The standards fund, which used to be called GEST--grant for education support and training--and which met the requirements for special educational needs also has to be taken into account. Even if all that money goes to schools, there will be a 1.5 per cent. cut in each school budget. That is under a scheme that the Government keep telling us represents the priority "education, education, education". [Interruption.] There is no point in the Minister for Local Government and Housing muttering from a sedentary position. The fact is that that is a real cut for education in North Yorkshire. She blathers about this matter, as the Government do about so many other things.

In social services, all the voluntary organisations are facing cuts. I could wave the bleeding stumps around the Chamber, as Labour Members used to do when the positions were reversed, and I could throw at the Minister a sheaf of letters from voluntary organisations complaining about the cuts. Voluntary organisations are indispensable to delivering social services--they are not delivered only by the county council.
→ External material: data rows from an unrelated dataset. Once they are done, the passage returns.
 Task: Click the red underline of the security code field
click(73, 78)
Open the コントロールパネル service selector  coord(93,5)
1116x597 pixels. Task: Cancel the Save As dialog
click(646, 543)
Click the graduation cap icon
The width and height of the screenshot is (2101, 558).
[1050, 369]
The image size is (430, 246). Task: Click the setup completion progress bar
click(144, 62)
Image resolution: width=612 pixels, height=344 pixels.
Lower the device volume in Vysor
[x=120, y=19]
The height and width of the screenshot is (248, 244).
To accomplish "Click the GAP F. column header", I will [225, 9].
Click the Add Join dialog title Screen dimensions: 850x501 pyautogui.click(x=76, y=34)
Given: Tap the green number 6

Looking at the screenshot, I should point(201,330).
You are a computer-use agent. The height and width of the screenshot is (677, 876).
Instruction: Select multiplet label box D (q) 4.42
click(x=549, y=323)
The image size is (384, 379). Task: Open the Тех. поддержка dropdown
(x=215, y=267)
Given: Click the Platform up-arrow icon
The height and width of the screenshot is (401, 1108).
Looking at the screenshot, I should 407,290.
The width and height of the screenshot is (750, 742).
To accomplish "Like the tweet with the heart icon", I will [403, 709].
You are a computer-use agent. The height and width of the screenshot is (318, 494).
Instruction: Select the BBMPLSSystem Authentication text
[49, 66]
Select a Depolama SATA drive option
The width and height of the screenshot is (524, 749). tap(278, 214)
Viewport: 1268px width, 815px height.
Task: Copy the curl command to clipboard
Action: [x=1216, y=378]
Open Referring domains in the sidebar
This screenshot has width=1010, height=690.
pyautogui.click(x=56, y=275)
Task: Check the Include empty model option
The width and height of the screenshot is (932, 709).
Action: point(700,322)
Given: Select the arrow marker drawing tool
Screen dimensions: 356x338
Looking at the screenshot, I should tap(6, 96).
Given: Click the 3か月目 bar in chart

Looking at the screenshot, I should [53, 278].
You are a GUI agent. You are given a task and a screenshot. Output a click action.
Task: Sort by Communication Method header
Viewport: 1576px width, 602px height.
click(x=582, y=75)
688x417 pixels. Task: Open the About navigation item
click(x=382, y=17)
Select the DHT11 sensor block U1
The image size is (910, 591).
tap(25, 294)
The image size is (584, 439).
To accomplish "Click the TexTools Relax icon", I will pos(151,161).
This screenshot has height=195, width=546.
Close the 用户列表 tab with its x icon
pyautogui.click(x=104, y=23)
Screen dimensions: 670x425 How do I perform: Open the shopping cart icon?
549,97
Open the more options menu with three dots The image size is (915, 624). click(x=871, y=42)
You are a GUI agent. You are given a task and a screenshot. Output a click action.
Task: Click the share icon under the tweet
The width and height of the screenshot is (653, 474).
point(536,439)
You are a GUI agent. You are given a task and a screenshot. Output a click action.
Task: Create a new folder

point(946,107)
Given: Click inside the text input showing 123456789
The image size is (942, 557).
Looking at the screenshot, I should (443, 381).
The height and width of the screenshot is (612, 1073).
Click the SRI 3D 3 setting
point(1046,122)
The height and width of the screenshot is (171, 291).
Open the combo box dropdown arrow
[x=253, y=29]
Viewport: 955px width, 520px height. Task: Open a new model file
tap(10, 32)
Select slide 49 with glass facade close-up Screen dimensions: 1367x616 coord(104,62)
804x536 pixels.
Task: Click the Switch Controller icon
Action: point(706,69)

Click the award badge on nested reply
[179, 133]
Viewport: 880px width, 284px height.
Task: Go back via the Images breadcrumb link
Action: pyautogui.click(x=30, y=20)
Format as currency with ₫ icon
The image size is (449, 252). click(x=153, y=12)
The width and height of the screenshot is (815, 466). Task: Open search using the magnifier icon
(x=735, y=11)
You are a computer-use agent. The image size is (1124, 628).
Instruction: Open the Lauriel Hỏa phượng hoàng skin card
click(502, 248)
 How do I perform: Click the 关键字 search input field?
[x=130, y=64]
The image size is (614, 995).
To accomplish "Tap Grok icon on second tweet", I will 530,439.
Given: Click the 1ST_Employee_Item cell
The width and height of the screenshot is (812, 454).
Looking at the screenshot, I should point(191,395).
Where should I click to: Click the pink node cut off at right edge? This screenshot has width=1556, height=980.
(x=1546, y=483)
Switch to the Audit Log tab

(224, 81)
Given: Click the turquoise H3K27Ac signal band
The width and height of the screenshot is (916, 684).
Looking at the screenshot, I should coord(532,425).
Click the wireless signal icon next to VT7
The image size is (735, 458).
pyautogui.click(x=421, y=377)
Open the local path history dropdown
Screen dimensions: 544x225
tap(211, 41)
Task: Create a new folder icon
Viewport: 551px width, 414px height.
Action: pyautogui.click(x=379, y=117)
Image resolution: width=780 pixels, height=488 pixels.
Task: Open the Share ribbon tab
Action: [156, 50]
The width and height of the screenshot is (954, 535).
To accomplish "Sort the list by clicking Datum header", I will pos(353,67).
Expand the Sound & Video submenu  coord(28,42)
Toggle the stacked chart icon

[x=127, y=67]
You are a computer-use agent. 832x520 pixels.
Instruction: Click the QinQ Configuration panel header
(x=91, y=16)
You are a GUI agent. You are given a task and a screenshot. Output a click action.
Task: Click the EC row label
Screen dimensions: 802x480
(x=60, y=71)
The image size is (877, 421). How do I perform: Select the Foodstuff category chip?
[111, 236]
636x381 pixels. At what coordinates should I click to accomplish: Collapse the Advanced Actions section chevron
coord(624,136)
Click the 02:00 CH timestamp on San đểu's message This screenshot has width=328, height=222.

The council depends enormously on the good will and co-operation of voluntary organisations to make sure that services work in practice.

The county will try to bail people out by lending £1 million from the reserves, but it has also taken a hit on the landfill tax and the withdrawal of tax relief on investment dividends will cost the pension funds £500,000. How do we get out of that? The Secretary of State's guideline for council tax increases works out at4.9 per cent., but the proposal from the Conservative ruling group--which, I think, has the support of all the parties--is for a 9.6 per cent. increase.

The crisis in education and the cuts in social services mean that that increase will not even maintain the level of services, but they mean that North Yorkshire has been badly let down. Every teacher, every child, every social worker, every pupil and every elderly person needing help has been badly let down by the Government.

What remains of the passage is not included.